120 W. 42nd St., nr. Sixth Ave. (October)

The chef: Dong Zhenxiang

Home base: Beijing, China

Empire: Ten branches of high-end DaDong in Beijing, four in Shanghai; two casual Taste of DaDongs in Beijing; two DaDong Duck Burger fast-food outlets in Beijing; Royal Caribbean cruise line.

Famous for: Signature dish: Wood-oven-roasted Peking duck, served with pancakes, sesame buns, sometimes caviar, and sugar to dip skin into. (The proprietary method, said to achieve leaner meat and crisper skin, has been credited to a longer roasting time, a special round oven, and the combination of air-drying and partial freezing.)

Culinary philosophy: His “Artistic Conception Cuisine” integrates seasonality, all of the major Chinese cuisines, Chinese and Western art, and Chinese and world techniques and ingredients.

The space: Two floors in the “Cubes” at 3 Bryant Park, with 13,000 square feet, 450 seats, and an outdoor garden and terrace.

The menu: An 8½-by-11-inch picture book with a separate page, image, and line of prose or poetry for each dish.

Photo: Courtesy of DaDong

Sample dishes: Chef Dong’s Signature Braised Eggplant: “The voluptuous purple eggplant amidst the velvety yam — Sung Dynasty.”

Distinguishing physical characteristic: His height: six-four, which earned him the nickname “Da,” or “big.”

Fans: The Fat Duck’s Heston Blumenthal, who trekked there to learn how to make Peking duck.

Nusr-Et

Photo: Joel Kimmel

60 W. 53rd St., at Sixth Ave. (November)

The chef: Nusret Gökçe, a.k.a.

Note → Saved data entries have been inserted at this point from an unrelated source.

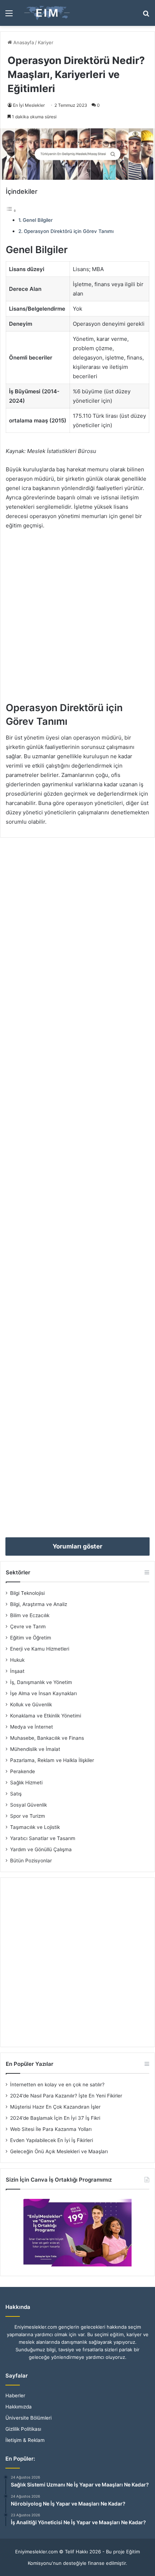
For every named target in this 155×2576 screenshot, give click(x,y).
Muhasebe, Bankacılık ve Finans (47, 1738)
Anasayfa (23, 42)
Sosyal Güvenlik (28, 1805)
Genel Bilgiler (38, 220)
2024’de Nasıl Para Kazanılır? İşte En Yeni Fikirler (66, 2096)
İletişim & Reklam (25, 2440)
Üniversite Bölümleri (28, 2418)
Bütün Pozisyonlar (31, 1860)
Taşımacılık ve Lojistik (35, 1827)
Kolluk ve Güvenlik (31, 1704)
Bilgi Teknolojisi (27, 1593)
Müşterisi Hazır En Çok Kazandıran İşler (55, 2107)
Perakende (22, 1771)
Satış (16, 1794)
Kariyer (45, 42)
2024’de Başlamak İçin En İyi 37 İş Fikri (55, 2118)
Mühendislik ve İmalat (35, 1749)
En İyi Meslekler (29, 105)
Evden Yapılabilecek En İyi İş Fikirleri (51, 2140)
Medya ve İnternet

Salt Bae

Home base: Istanbul, Turkey

Empire: Six Nusr-Et steakhouses throughout Turkey and the United Arab Emirates, plus a smattering of Nusr-Et burger restaurants.

Famous for: Signature move: A finishing sprinkle of salt trickling down the inside of his forearm that became an internet sensation and would do a culinarily inclined Bond villain proud.

Culinary philosophy: “I communicate with people through meat.”

The space: The old China Grill space, reimagined by architect Glen Coben.

The menu: Basically meat: steaks, chops, kofte, and kebabs.

Photo: Courtesy of Nusr-et

Sample dishes: Beef sushi, baby lamb ribs, steak “spaghetti,” a cheeseburger, goat’s-milk-ice-cream-filled baklava.

Distinguishing physical characteristic: His hair: most often worn in a sleek ponytail, but conjuring Johnny Depp circa 1994 when untethered.

Fans: Everyone from Mohammed bin Zayed bin Sultan Al-Nahyan (the crown prince of Abu Dhabi) to Ben Affleck.

*This article appears in the August 21, 2017, issue of New York Magazine.